This really happened.  And this is just one example of how things changed. Incest started being used as a pretext to fulfil your hunger for sex. Can’t score a girl? Bleh, what’s my sister/daughter for?! Extreme as it may appear, it’s the truth. Children should be made to understand the difference between good touch and bad touch. Between a brotherly hug and groping. Between a peck on the cheek by a doting father or a forced sloppy kiss. This is the reason that led Saint Hoax to design “shocking” images of Disney Princesses being forced to kiss their fathers. There are sex-driven predators out there who wouldn’t even spare their own daughters, but at the same time, there are cases when siblings and cousins themselves enter into a consensual relationship. “It’s easy”, says an acquaintance, who has an acquaintance who has been in a relationship of such kind. “You go out to watch movies, stay back at home when your parents go out, do whatever, nobody ever asks!” Yeah, right.

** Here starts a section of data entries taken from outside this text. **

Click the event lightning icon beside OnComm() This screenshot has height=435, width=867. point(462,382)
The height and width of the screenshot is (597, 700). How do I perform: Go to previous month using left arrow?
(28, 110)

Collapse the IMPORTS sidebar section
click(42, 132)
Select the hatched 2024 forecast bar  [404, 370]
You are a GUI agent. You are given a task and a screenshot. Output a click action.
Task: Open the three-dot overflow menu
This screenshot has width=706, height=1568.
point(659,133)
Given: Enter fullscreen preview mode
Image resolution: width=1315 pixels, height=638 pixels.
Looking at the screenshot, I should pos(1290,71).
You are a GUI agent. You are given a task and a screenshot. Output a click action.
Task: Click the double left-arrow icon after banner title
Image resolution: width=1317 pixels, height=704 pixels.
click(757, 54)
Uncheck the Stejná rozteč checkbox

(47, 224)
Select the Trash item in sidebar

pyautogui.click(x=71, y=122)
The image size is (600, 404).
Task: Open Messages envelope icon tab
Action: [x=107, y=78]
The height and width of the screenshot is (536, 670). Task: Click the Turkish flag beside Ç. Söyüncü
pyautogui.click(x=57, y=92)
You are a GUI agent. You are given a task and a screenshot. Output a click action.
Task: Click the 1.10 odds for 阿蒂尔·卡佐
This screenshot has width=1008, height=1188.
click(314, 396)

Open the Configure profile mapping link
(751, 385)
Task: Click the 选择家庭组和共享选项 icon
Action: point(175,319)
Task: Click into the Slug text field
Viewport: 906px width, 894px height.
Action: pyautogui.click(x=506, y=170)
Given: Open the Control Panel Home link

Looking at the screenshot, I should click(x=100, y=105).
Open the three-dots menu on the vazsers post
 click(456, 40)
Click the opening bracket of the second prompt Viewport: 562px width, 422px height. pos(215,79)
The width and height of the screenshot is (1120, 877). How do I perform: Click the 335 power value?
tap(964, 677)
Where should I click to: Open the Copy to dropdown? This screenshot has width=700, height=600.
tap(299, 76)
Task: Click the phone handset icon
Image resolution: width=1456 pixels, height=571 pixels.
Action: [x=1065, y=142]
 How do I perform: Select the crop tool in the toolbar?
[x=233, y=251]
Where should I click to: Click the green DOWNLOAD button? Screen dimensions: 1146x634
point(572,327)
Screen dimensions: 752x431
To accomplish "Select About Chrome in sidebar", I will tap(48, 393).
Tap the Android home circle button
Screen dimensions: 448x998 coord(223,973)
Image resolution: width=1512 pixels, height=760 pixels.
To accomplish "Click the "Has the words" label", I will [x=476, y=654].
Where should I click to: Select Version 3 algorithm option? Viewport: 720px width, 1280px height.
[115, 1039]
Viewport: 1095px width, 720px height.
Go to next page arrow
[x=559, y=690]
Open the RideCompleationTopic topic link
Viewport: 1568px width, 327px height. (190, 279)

And no I did not judge him (not that he particularly cares, he wouldn’t even know who I am). A person should have the right to do whatever she/he pleases to, and with whoever she/he pleases, as long as the other person mirrors the same feelings. Oh, and just in case you were wondering: There are still instances of “family cults”, like the one recently discovered in some hidden valley in Australia, where families have been purposefully engaging in inbreeding. Children born of such unions are many-a-times cognitively impaired, physically handicapped etc. because the high rate of genetic overlap.

 

 What is surprising is that, even today, nobody talks about it, nobody discusses it, and nobody accepts it. Yes, there is a serious problem if it is forced, but what if it is consensual? Is it something that needs to be “cured”, or can we really choose to love whoever we love?